# Directions
a) Name every U.S. bank that the weekly stock market report below says released quarterly results, along with each one's ticker symbol.
b) According to the weekly stock market report below, by what percentage did the S&P 500 fall over the five-day session?
c) Proceed with the weekly stock market report below, picking up after its last sentence.
-- BEGIN Supplied passage --
The S&P 500 (SP500) on Friday posted its fourth weekly loss in five, falling 1.55% for the five-day session. Inflation worries dominated headlines during the week, with the Federal Reserve saying it was committed to its aggressive rate-hike stance in response and that it didn’t see inflation slowing. The week also saw the earnings season kick off with major U.S. banks reporting their results.
Thursday was an especially wild day for the benchmark index, a trading session in which it hit a near 2-year low after the release of hot retail inflation data, only to then rally and end nearly nearly 100 points higher, sparking speculation about having hit a bottom. The comeback allowed the index to snap a six-day losing streak.
Minutes from the Fed’s September meeting released on Wednesday showed policymakers acknowledging that their rate hike path would weigh on economic activity in the coming months and years. The central bank is widely expected to raise interest rates at its next meeting in December by at least 75-basis-points, which would be its fourth hike by that margin.
The week also saw earnings season unofficially begin with the release of quarterly results from major U.S. banks including bellwether JPMorgan (JPM), Wells Fargo (WFC) and Morgan Stanley (MS). Next week the season will kick off in earnest, with major names reporting numbers.
-- END Supplied passage --
-- BEGIN Material --
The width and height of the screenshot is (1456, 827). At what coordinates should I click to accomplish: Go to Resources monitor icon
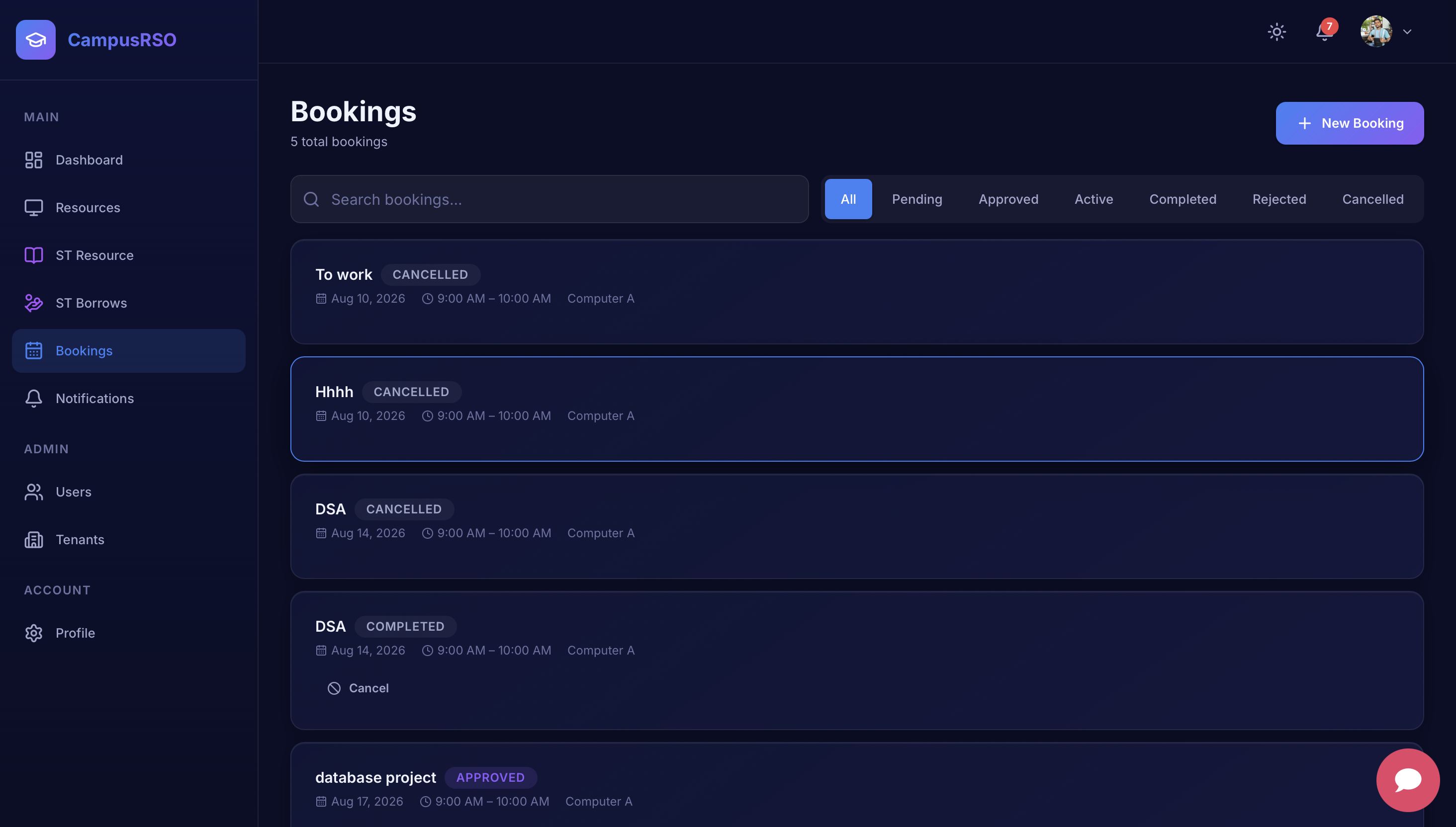click(x=33, y=207)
-- END Material --
# Answers per task
a) JPMorgan (JPM), Wells Fargo (WFC) and Morgan Stanley (MS).

b) It fell 1.55%.

c)
In economic news, Thursday’s hot CPI data which sparked an initial selloff in all three major U.S. indices dominated the week. Investors also digested higher-than-expected producer price inflation, a more-than-expected rise in jobless claims, slightly improved consumer sentiment data which also came with a surprise rise in one-year inflation expectations, flat retail sales for September, and a bigger-than-anticipated fall in import prices.
The SPDR S&P 500 Trust ETF (NYSEARCA:SPY) on Friday fell 1.42% for the week alongside the benchmark index. The ETF is -24.70% YTD.
8 of the 11 sectors in the S&P 500 (SP500) closed in the red for the week, with Consumer Discretionary the top loser amidst rising inflation. Information Technology and Utilities also dragged the benchmark index. Consumer Staples, Health Care and Financials were the only sectors to end in the green. See below a breakdown of the weekly performance of the sectors as well as the performance of their accompanying SPDR Select Sector ETFs from Oct. 7 close to Oct. 14 close:
#1: Consumer Staples +1.45%, and the Consumer Staples Select Sector SPDR ETF (XLP) +1.55%.
#2: Health Care +0.80%, and the Health Care Select Sector SPDR ETF (XLV) +1.04%.
#3: Financials +0.20%, and the Financial Select Sector SPDR ETF (XLF) +0.39%.
#4: Industrials -0.56%, and the Industrial Select Sector SPDR ETF (XLI) -0.49%.
#5: Energy -1.85%, and the Energy Select Sector SPDR ETF (XLE) -1.86%.
#6: Communication Services -1.86%, and the Communication Services Select Sector SPDR Fund (XLC) -1.54%.
#7: Materials -1.89%, and the Materials Select Sector SPDR ETF (XLB) -1.84%.
#8: Real Estate -2.36%, and the Real Estate Select Sector SPDR ETF (XLRE) -2.20%.
#9: Utilities -2.58%, and the Utilities Select Sector SPDR ETF (XLU) -2.53%.
#10: Information Technology -3.23%, and the Technology Select Sector SPDR ETF (XLK) -3.29%.
#11: Consumer Discretionary -4.09%, and the Consumer Discretionary Select Sector SPDR ETF (XLY) -3.83%.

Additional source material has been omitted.